╭─ Entries supplied

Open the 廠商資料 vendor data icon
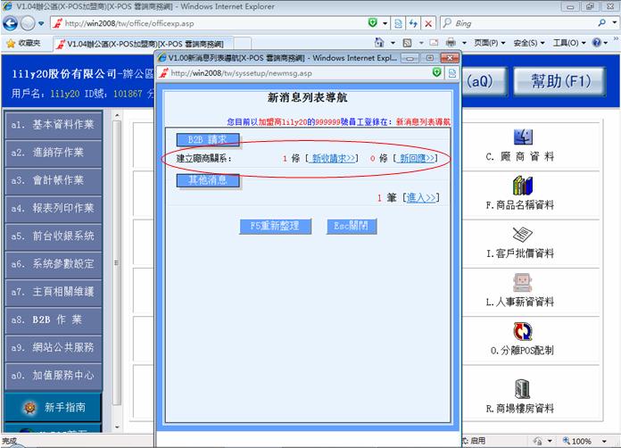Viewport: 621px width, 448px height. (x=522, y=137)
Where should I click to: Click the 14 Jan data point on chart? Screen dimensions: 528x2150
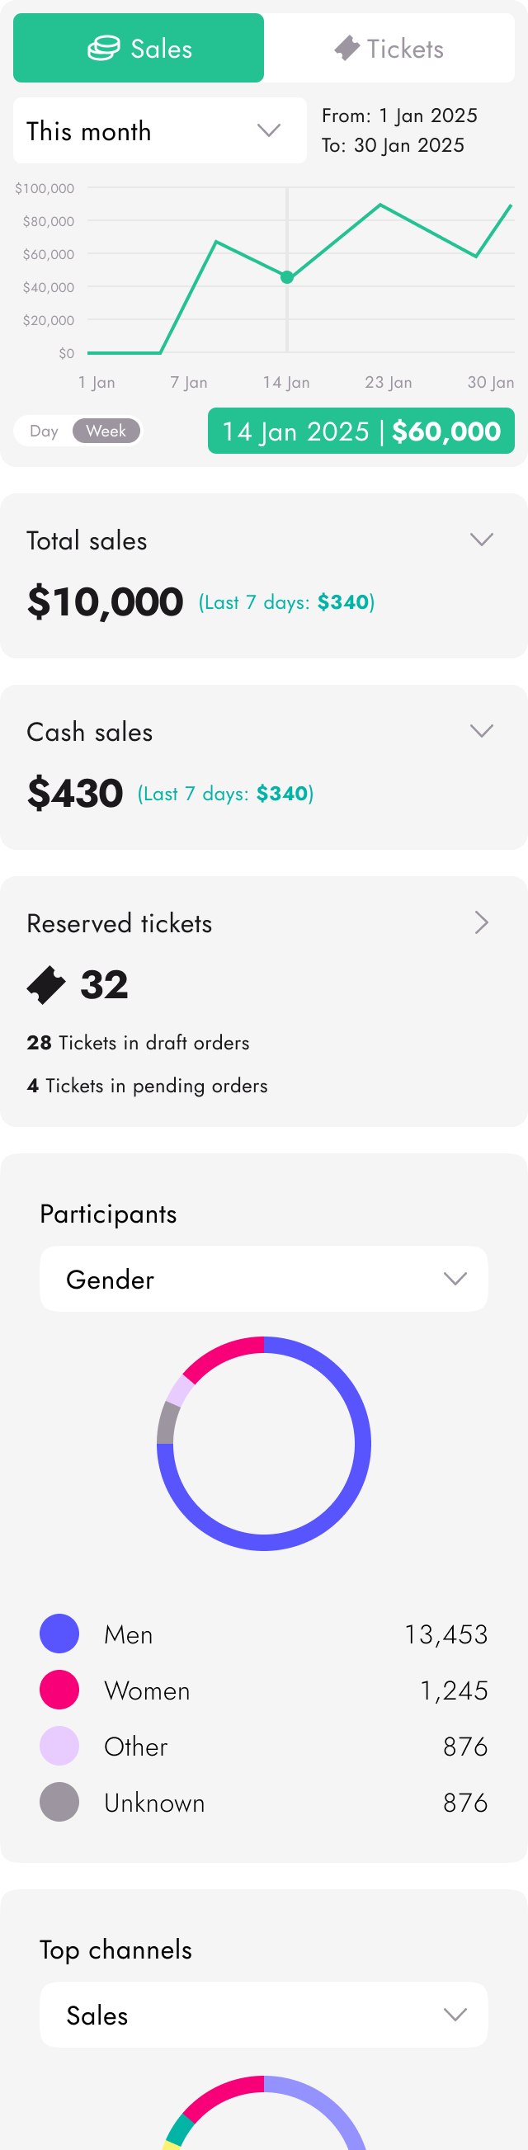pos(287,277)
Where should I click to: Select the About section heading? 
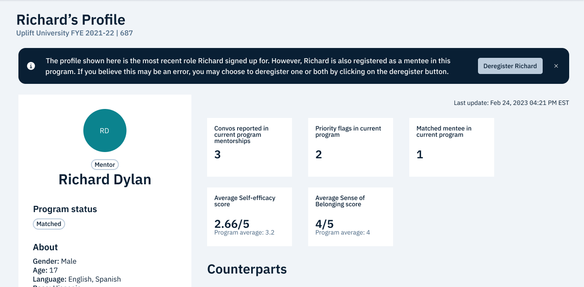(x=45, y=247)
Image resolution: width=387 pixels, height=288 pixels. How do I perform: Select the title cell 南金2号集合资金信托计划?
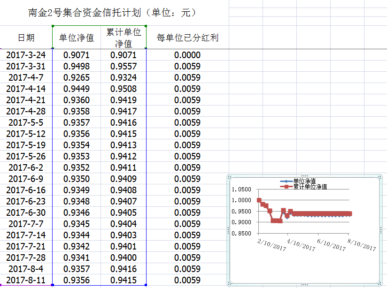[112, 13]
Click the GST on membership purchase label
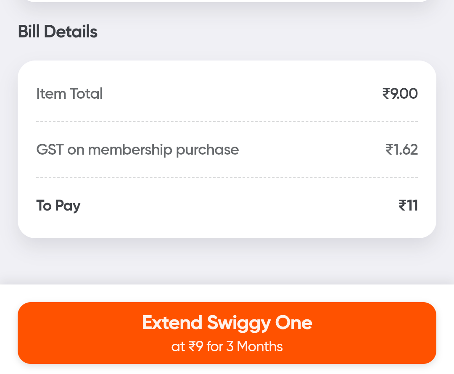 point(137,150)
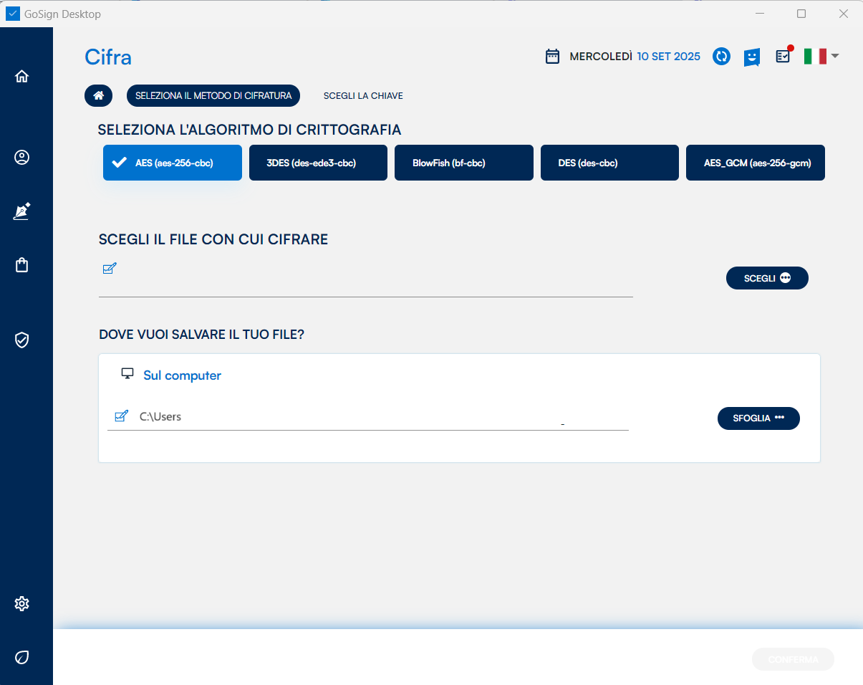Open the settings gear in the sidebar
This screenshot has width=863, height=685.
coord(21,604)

╰─

#### Exercise requirements:
Your answer must be the entries written out word for word, without their pictures.

#### Expected answer:
Open the 廠商資料 vendor data icon
Viewport: 621px width, 448px height. (x=522, y=137)
Where should I click to: Click the 14 Jan data point on chart? Screen dimensions: 528x2150
pos(287,277)
Where should I click to: Select the About section heading? 
(x=45, y=247)
Image resolution: width=387 pixels, height=288 pixels. How do I perform: Select the title cell 南金2号集合资金信托计划?
[112, 13]
Click the GST on membership purchase label
 point(137,150)
Open the settings gear in the sidebar
This screenshot has width=863, height=685.
coord(21,604)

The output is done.